(Data entries)
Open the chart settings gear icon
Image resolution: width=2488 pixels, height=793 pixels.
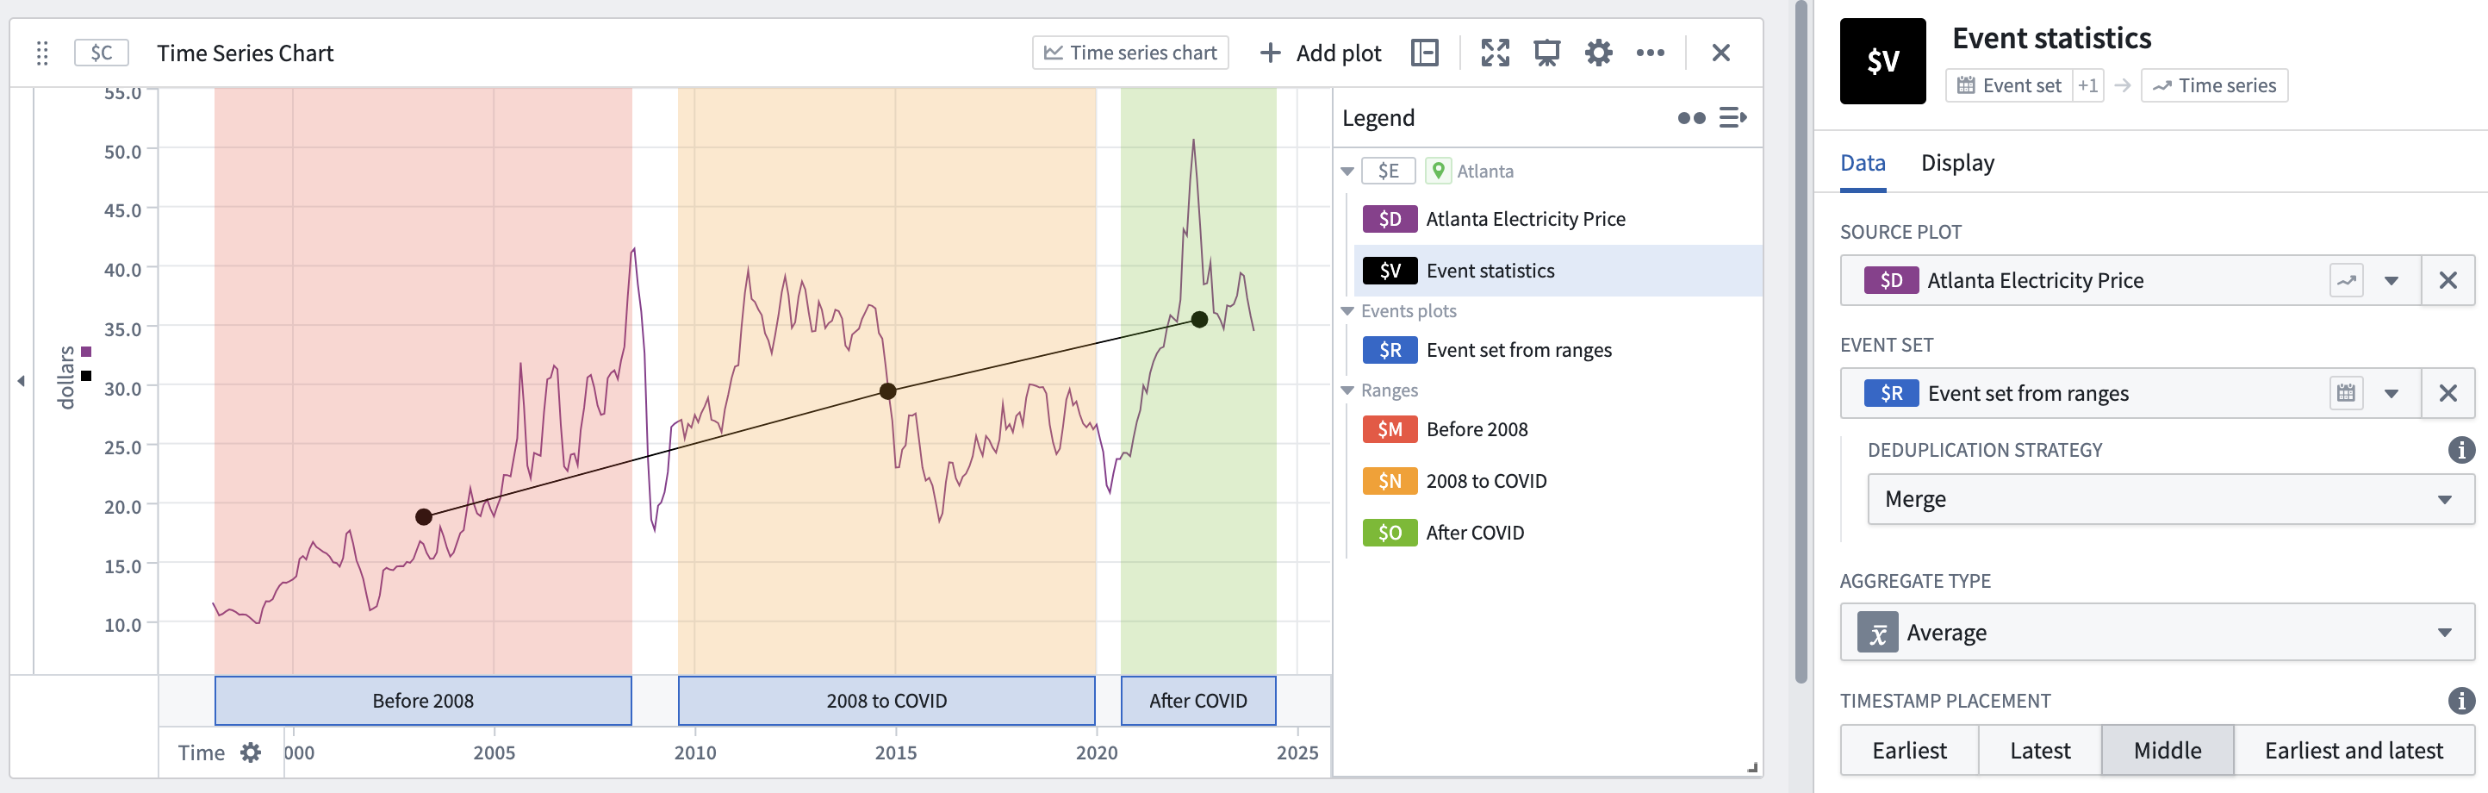[x=1598, y=52]
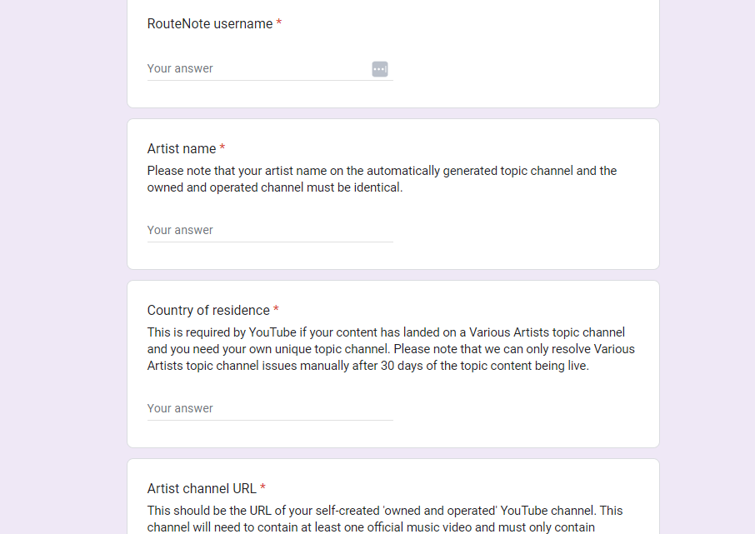Click the "Country of residence" question title
The height and width of the screenshot is (534, 755).
pyautogui.click(x=208, y=311)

- [The problem]
Your copy should hold exactly the lines from the line bearing "Image resolution: width=2488" through the end of the data, both included, and no pictures or anything further.

- [Solution below]
Image resolution: width=2488 pixels, height=793 pixels.
[x=1598, y=52]
Click the "Country of residence" question title
The height and width of the screenshot is (534, 755).
pyautogui.click(x=208, y=311)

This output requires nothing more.